The 90hp petrol is an ideal choice if you’re doing a mix of urban and out-of-town driving. It offers brisk performance at higher speeds and is more economical that the 75hp car, with an official 62.8mpg for the manual car and a real-world rating of 47.3mpg from the Equa Index. As a common choice with the Mazda 2, cars with this engine are often not shown with their power rating - simply being described as a Mazda 2 1.5. Manual cars only have a five-speed gearbox, making them noiser than the more powerful options that have a six-speed gearbox.

One of those more powerful options is the 115hp petrol-powered Mazda 2, which is fast for a car of its size; it will accelerate from 0-62mph in 8.7 seconds. It doesn’t have a major impact on fuel economy - you can expect around 43mpg - but you will pay more, not least because the engine is only available with more expensive trim levels.

You’ll pay even more for the 105hp diesel version, which makes it hard to recommend for most drivers, even though fuel economy (55mpg in real-world driving) is slightly better than the rest of the range. High-mileage owners might find that this difference will justify the extra cost, but for a vast majority of drivers the 47.3mpg 90hp petrol model is probably a better bet, proving good value to purchase and relatively cheap to fuel.



Fuel economy



Top speed

1.5 75PS




0-62mph: 12.1 secs


1.5 90PS


58.9 - 62.8mpg


0-62mph: 9.4 -12.0 secs

114 - 110mph

1.5 105PS




0-62mph: 10.1 secs


1.5 115PS




0-62mph: 8.7 secs


Mazda 2 Trims

SE, 75 SE-L, SE-L, SE-L Nav, Sport Nav

Choosing the right trim level for your Mazda 2 can be a headache. The cheapest versions sound similar but have major differences in terms of equipment levels.
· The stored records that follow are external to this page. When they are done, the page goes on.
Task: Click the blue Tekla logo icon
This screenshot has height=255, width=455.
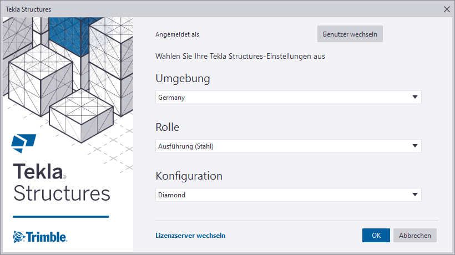Action: coord(23,143)
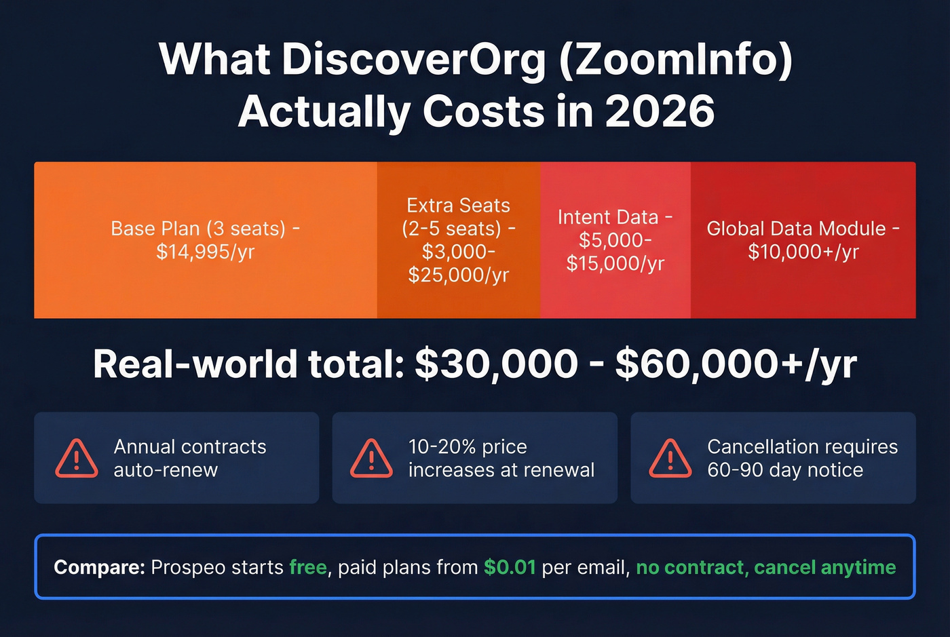The width and height of the screenshot is (950, 637).
Task: Click the warning icon beside annual contracts auto-renew
Action: click(76, 458)
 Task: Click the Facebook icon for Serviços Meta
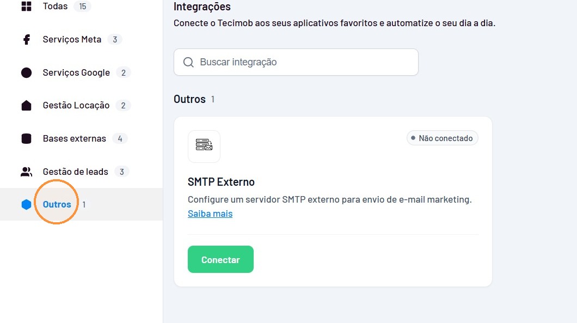[x=27, y=39]
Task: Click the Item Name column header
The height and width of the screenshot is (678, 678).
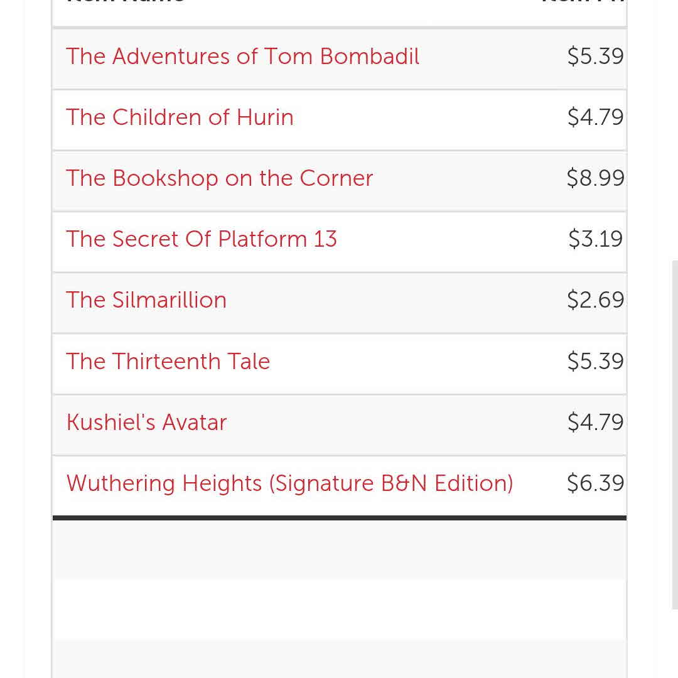Action: [126, 3]
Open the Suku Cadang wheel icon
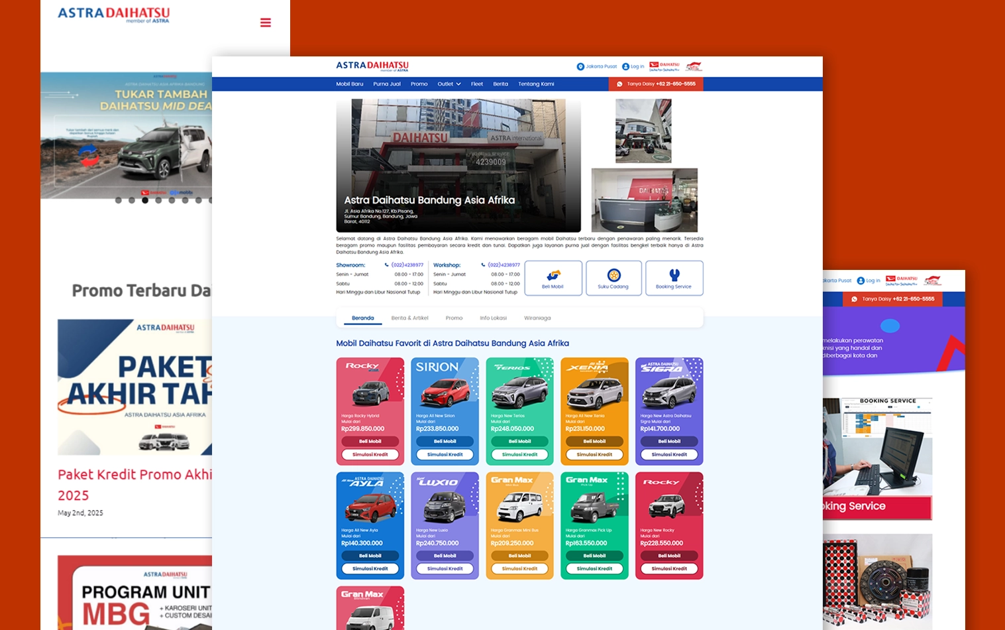The height and width of the screenshot is (630, 1005). (x=613, y=275)
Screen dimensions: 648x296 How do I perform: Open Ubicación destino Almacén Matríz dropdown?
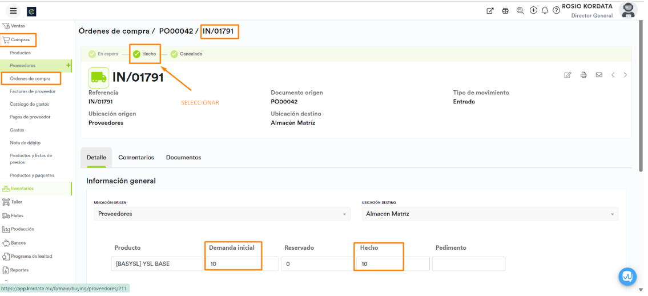tap(490, 214)
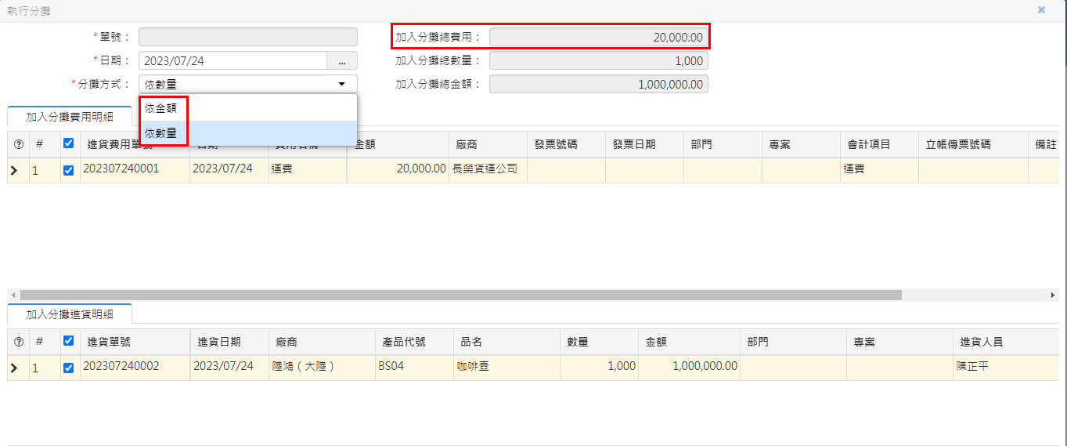Choose 依數量 option in the dropdown list
The width and height of the screenshot is (1067, 446).
pyautogui.click(x=161, y=133)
That’s before you consider the various restrictions on the engines available with each version.

There’s also a limited choice of optional extras: you can’t pay more to have sat-nav on your Mazda 2 SE, for example. Instead, you have to order a car in SE-L Nav trim or higher.
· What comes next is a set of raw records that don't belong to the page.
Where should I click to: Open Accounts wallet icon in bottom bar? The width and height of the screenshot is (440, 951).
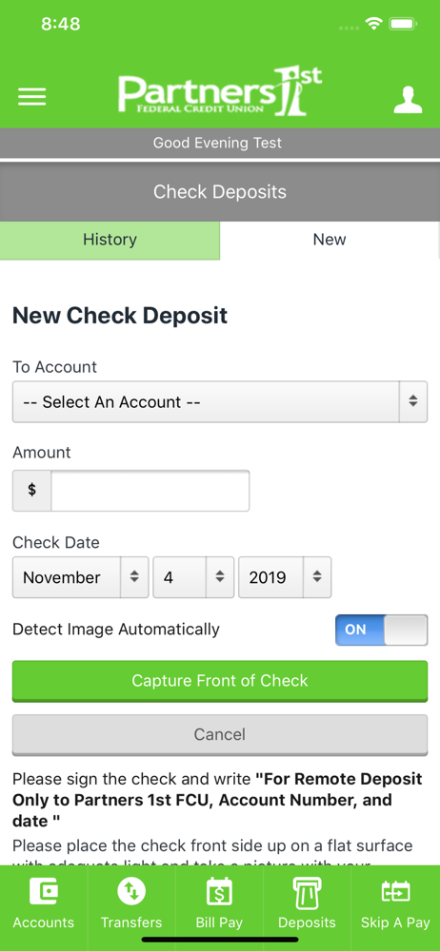pyautogui.click(x=44, y=892)

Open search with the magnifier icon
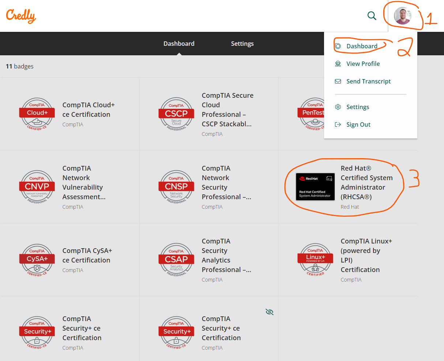(x=372, y=16)

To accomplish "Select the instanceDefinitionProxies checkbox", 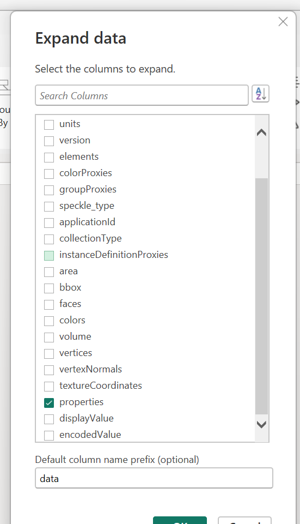I will (x=49, y=256).
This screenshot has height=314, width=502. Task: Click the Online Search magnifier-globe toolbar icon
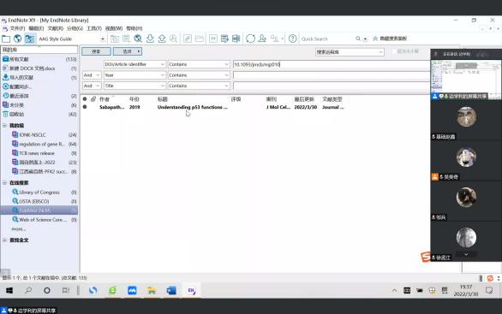click(x=138, y=39)
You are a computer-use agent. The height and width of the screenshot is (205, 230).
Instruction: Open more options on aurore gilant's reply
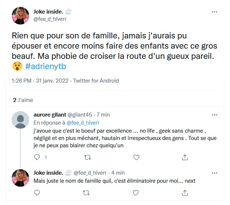[215, 114]
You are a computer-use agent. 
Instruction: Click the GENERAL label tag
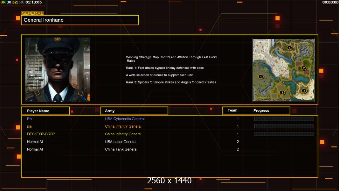pyautogui.click(x=32, y=13)
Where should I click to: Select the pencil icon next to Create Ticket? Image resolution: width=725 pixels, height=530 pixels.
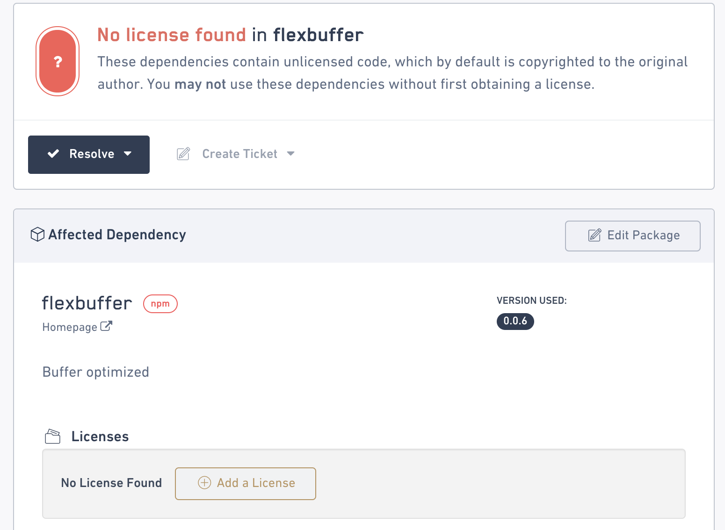(183, 154)
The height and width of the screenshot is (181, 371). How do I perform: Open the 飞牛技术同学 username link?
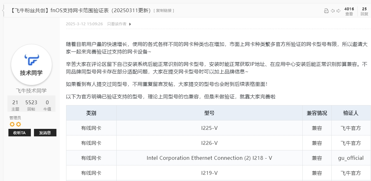[31, 91]
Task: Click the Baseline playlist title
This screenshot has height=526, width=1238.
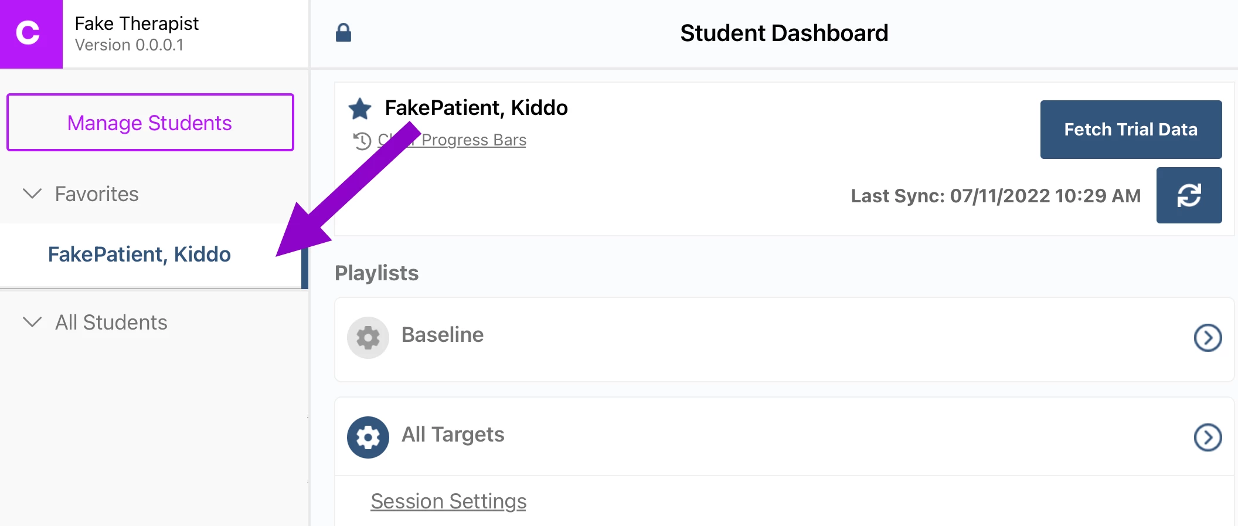Action: point(443,335)
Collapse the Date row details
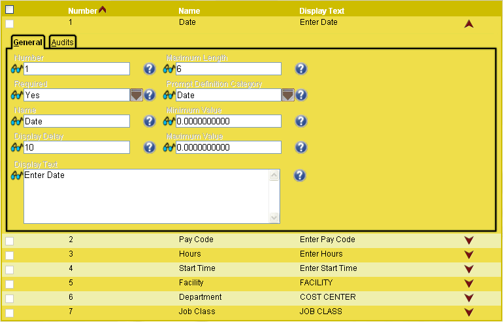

The cheapest car you can buy is the SE, which only comes with the 75hp petrol engine. It’s basic, with steel wheels, manual rear windows, a one-piece rear seat, FM radio and no Bluetooth for wireless phone connectivity.
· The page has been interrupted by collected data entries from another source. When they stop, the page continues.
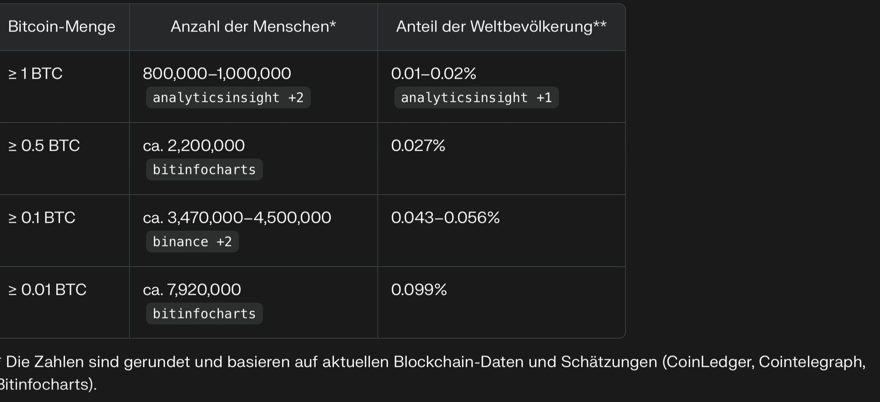Screen dimensions: 880x402
Task: Select the "800,000–1,000,000" cell value
Action: tap(217, 74)
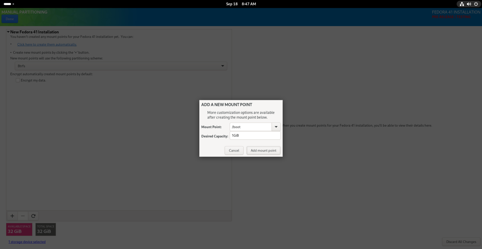
Task: Click 'Click here to create them automatically'
Action: [47, 44]
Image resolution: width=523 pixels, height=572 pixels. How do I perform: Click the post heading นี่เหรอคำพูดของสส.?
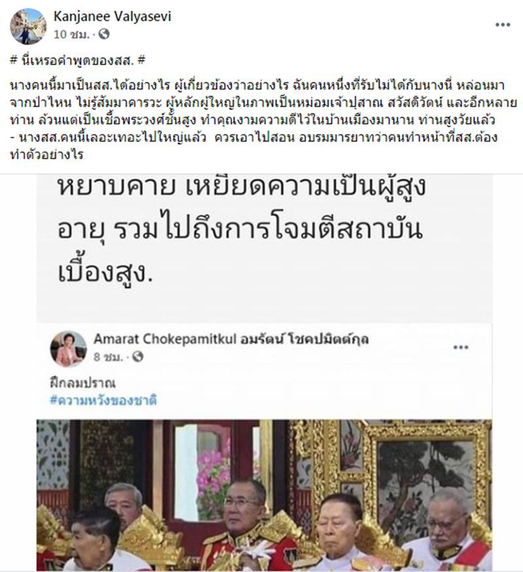coord(78,60)
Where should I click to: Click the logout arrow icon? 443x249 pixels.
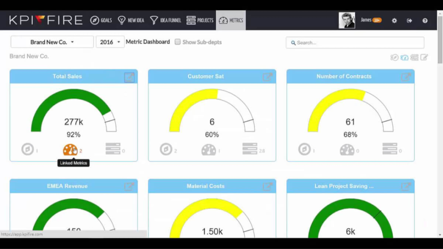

You can pay £1,000 more for the 75 SE-L, which has the same engine and does add rear electric windows and Bluetooth, along with cruise control and a speed limiter, but you’re probably better off adding on a further £500 (based on official prices - Mazda 2 deals may be cheaper) for a 90hp engine in full SE-L trim. This includes a seven-inch dashboard touchscreen, alloy wheels, digital radio, a split-fold rear seat and safety equipment including an automatic emergency brake and lane departure warning.

Spending a further £500 buys an SE-L Nav. As its name suggests, this comes with navigation but you also get to choose an automatic gearbox or a diesel engine, both of which add more than £1,000 to the official price.

The top-of-the-range Mazda 2 Sport Nav increases the official price by £1,000 and has climate control, larger alloy wheels, keyless entry and rear parking sensors. It’s the only version that offers heated leather seats as an option at additional cost

Mazda 2 Reliability and warranty

At three years or 60,000 miles, whichever comes first, the Mazda 2’s new car warranty is pretty standard. In contrast, rival model the Hyundai i20 comes with five years or 100,000 miles cover, while the Kia Rio’s warranty is a truly impressive seven years or 100,000 miles.

On the other hand, the Mazda 2 proves length of warranty is not necessarily a cast-iron guide to reliability. A mid-table showing in the 2019 Auto Express Driver Power owner satisfaction survey shows that it should provide relatively painless to live with, though drivers may experience some niggles.

Used Mazda 2

The reliability and current technology of the Mazda 2 makes it an excellent purchase, but your choice will be limited compared to other, more popular, superminis such as the Ford Fiesta or Vauxhall Corsa.

Despite its appeal, most versions of the Mazda 2 do lose around a quarter of their value after the first year, which makes them an appealing used buy, with low cash prices.

For most drivers, the 1.5 90 SE-L Nav is a wise bet, offering stylish motoring with plenty of power, standard kit and good fuel economy for an affordable price.